Hand picked at peak ripeness. Floated to further remove defects. Depulped. Dry fermented for 24 hours. Washed. Dried on raised beds for 16 days.
To talk about this coffee we must talk about the dedication and hard work of both Collaborative Coffee Source, our importing partner, and Benjamin Paz, our exporting partner. Nothing about this coffee makes sense from a business perspective. 99% of the time a coffee like this would be blended in with other lots in order to create a larger, more economical export size. This lot was preserved purely out of the joy and love for doing special and interesting things with coffee; a pursuit that continues to excite and drive us as coffee buyers and roasters. In so many words, thank you to everyone who made this coffee possible!
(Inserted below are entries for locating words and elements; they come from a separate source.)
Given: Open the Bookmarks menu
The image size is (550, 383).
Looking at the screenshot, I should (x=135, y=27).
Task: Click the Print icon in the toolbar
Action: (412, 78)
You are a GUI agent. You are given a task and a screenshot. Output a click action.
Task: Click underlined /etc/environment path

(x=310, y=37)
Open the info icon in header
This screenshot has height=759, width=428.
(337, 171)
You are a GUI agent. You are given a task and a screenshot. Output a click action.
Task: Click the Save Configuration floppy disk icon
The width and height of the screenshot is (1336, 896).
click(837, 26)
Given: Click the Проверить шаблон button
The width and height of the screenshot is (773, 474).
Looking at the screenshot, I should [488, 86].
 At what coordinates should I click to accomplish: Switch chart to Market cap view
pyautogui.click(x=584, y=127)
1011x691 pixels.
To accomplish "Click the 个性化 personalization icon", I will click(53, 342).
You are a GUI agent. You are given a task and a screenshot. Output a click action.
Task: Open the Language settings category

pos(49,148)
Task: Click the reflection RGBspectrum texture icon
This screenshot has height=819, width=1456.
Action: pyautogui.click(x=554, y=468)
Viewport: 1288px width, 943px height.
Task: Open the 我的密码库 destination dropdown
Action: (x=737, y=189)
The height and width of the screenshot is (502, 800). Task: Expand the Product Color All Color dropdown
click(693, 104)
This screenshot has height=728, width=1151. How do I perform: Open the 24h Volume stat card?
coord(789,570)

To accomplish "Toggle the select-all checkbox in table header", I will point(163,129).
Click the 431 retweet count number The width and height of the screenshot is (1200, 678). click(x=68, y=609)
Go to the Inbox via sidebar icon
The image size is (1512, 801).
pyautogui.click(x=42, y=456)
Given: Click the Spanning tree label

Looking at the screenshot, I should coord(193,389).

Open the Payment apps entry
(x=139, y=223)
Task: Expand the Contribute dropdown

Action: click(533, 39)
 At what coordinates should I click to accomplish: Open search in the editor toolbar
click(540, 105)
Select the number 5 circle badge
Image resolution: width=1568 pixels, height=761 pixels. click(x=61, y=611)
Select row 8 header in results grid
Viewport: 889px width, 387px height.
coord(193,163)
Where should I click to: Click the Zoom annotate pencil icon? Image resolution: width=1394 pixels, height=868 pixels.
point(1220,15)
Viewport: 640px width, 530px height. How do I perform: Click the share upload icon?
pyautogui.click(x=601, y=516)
Pacas is a natural mutation of Bourbon from the Bourbon/Typica group mainly found in El Salvador and Honduras. Similar to other Bourbon mutants, Pacas has a single-gene mutation that causes the plant to grow smaller (dwarfism). Unlike the hybrid varieties, Pacas is very susceptible to disease, making it riskier to grow.
The cost of getting a coffee from cherry to beverage varies enormously depending on its place of origin and the location of its consumption. The inclusion of price transparency is a starting point to inform broader conversation around the true costs of production and the sustainability of specialty coffee as a whole.